Extracted data section start

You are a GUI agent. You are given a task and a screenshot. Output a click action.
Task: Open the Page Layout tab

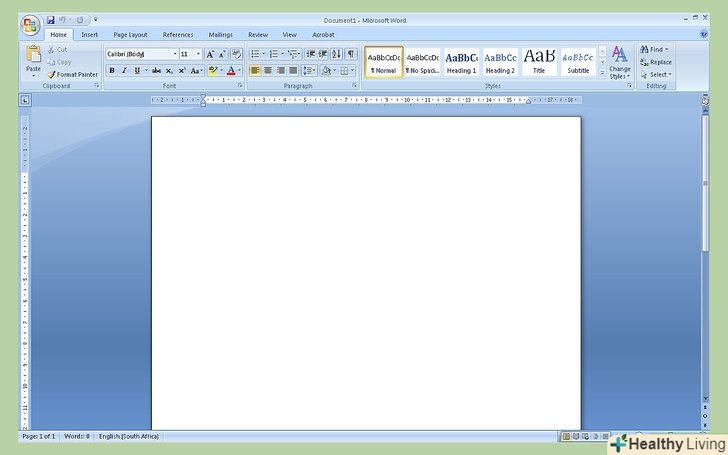pyautogui.click(x=130, y=34)
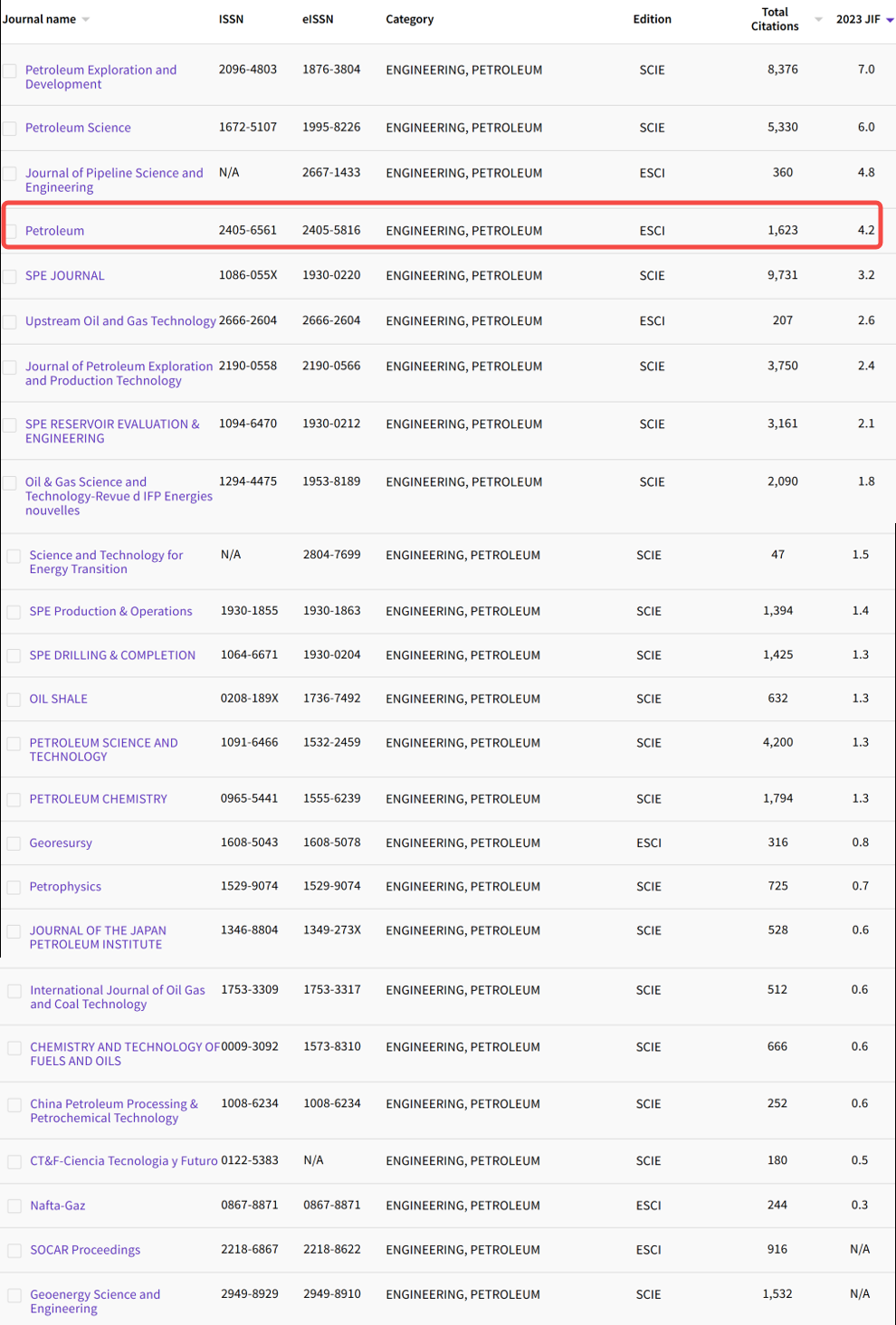Click the Edition column header
Viewport: 896px width, 1325px height.
[652, 19]
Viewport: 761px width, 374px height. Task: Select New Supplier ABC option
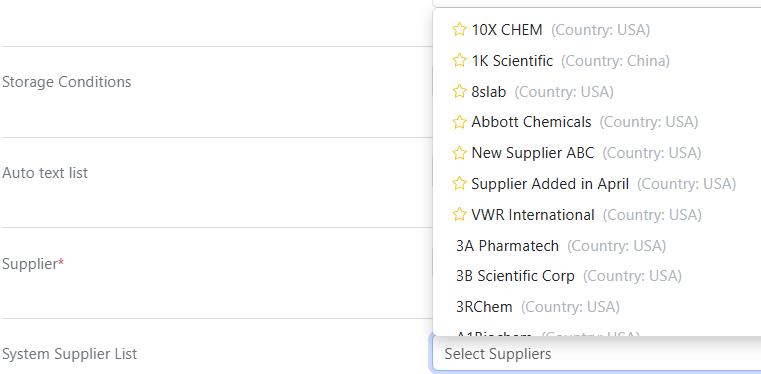597,153
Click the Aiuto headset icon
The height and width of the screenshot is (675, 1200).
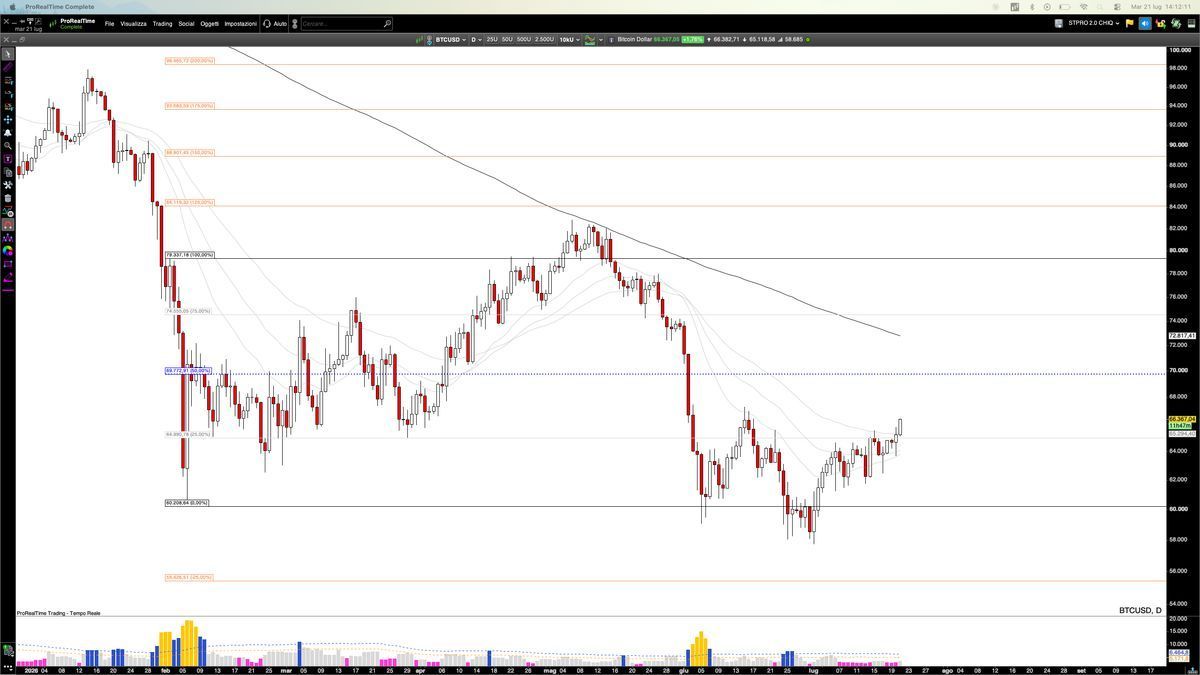point(267,23)
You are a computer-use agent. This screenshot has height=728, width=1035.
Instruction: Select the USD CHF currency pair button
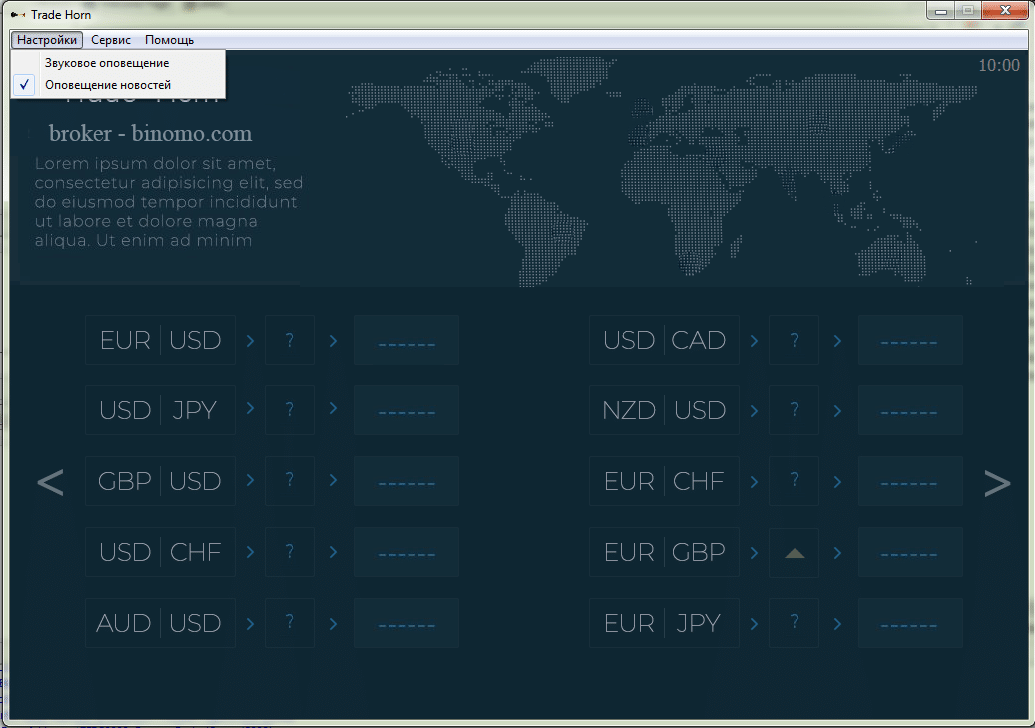pos(160,552)
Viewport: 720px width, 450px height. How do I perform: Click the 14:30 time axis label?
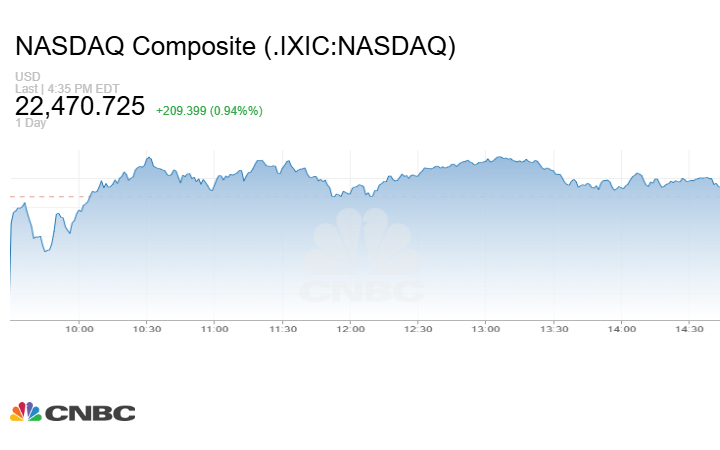pyautogui.click(x=690, y=328)
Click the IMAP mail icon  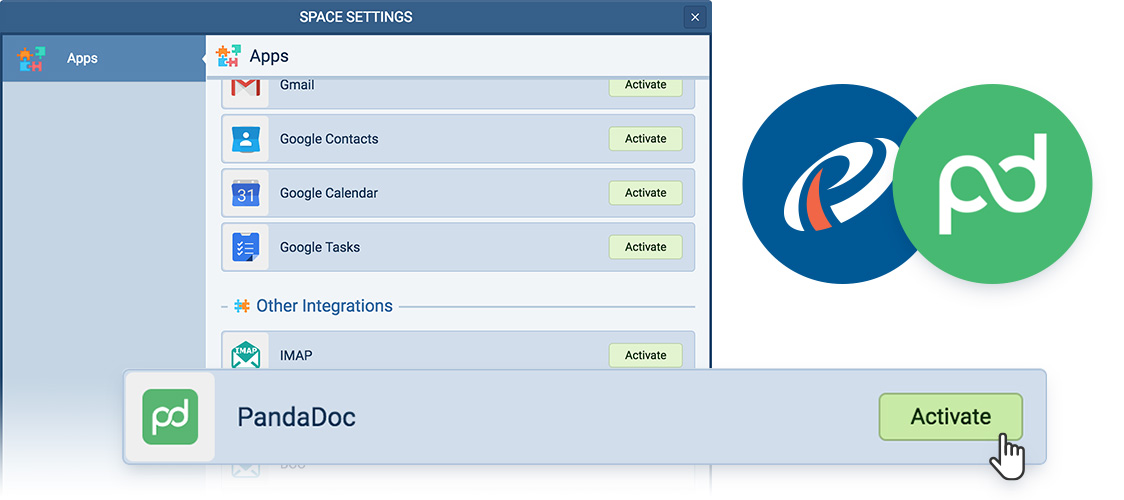click(245, 355)
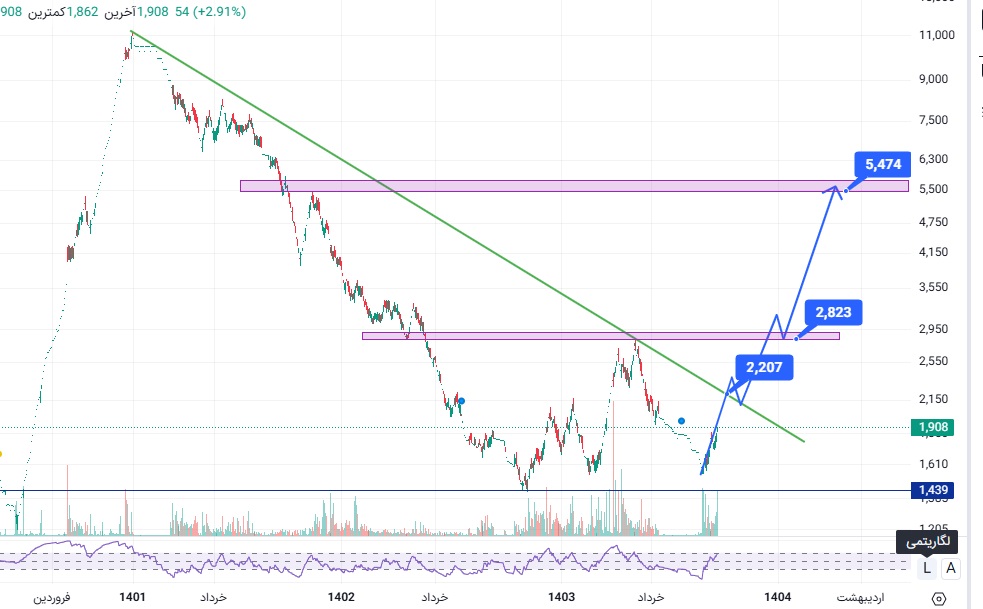Click the اردیبهشت label on time axis
Screen dimensions: 983x609
coord(859,597)
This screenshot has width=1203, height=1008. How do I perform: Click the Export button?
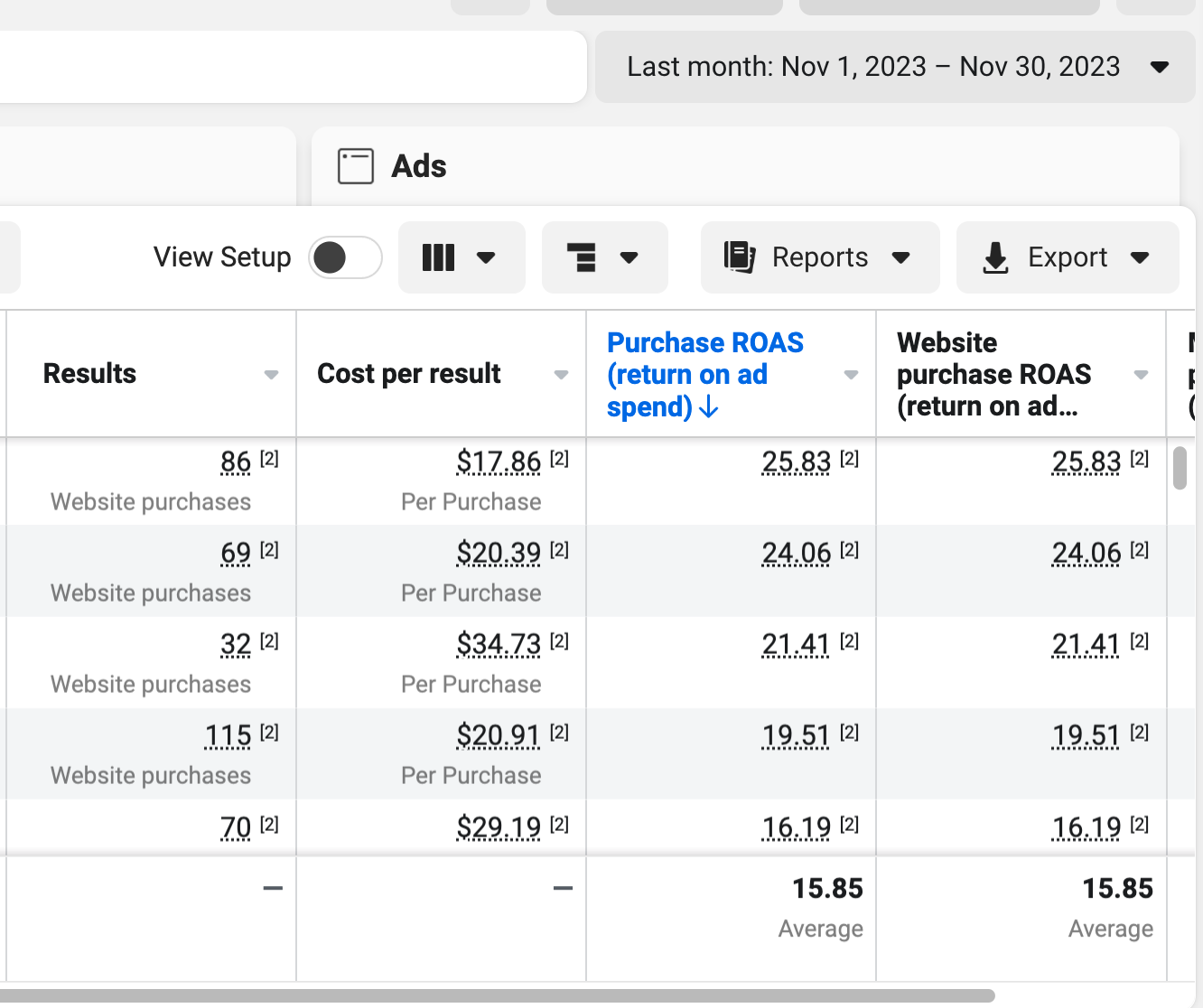[1067, 257]
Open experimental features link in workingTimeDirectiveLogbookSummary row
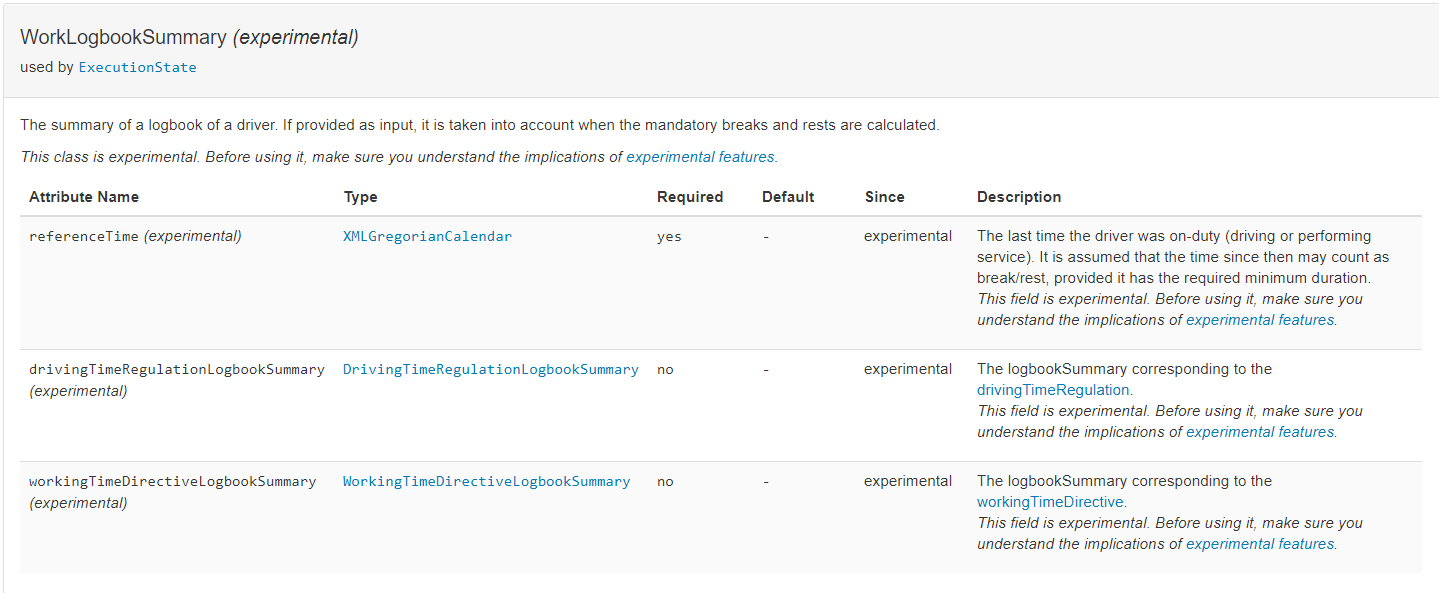The height and width of the screenshot is (593, 1439). click(x=1260, y=544)
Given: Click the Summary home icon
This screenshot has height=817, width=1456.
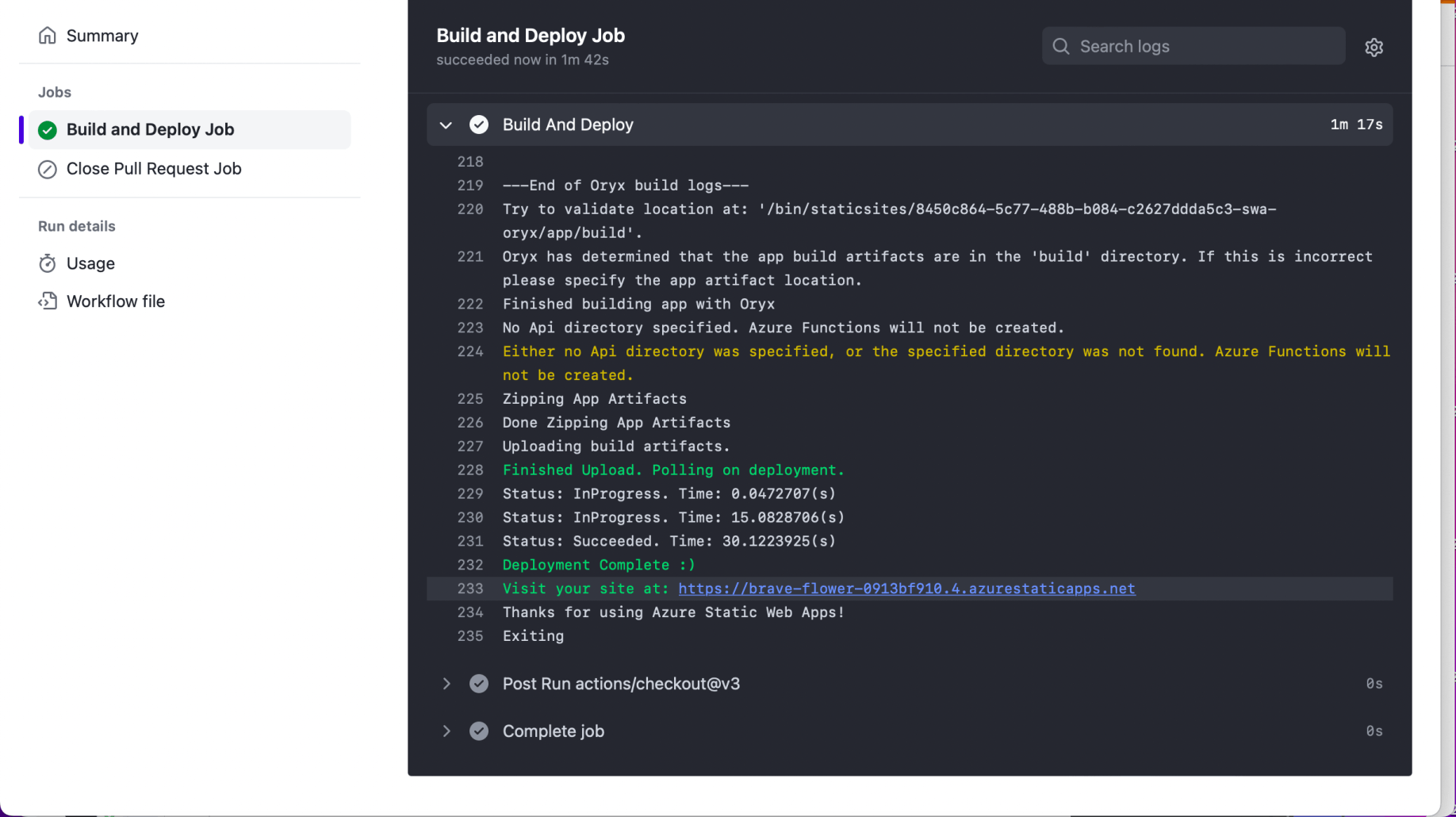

Extracted data section end

▶ Task instructions: Within the listing above, the lines holding "agent" should be counted. Give only the number.

▶ Solution below: 2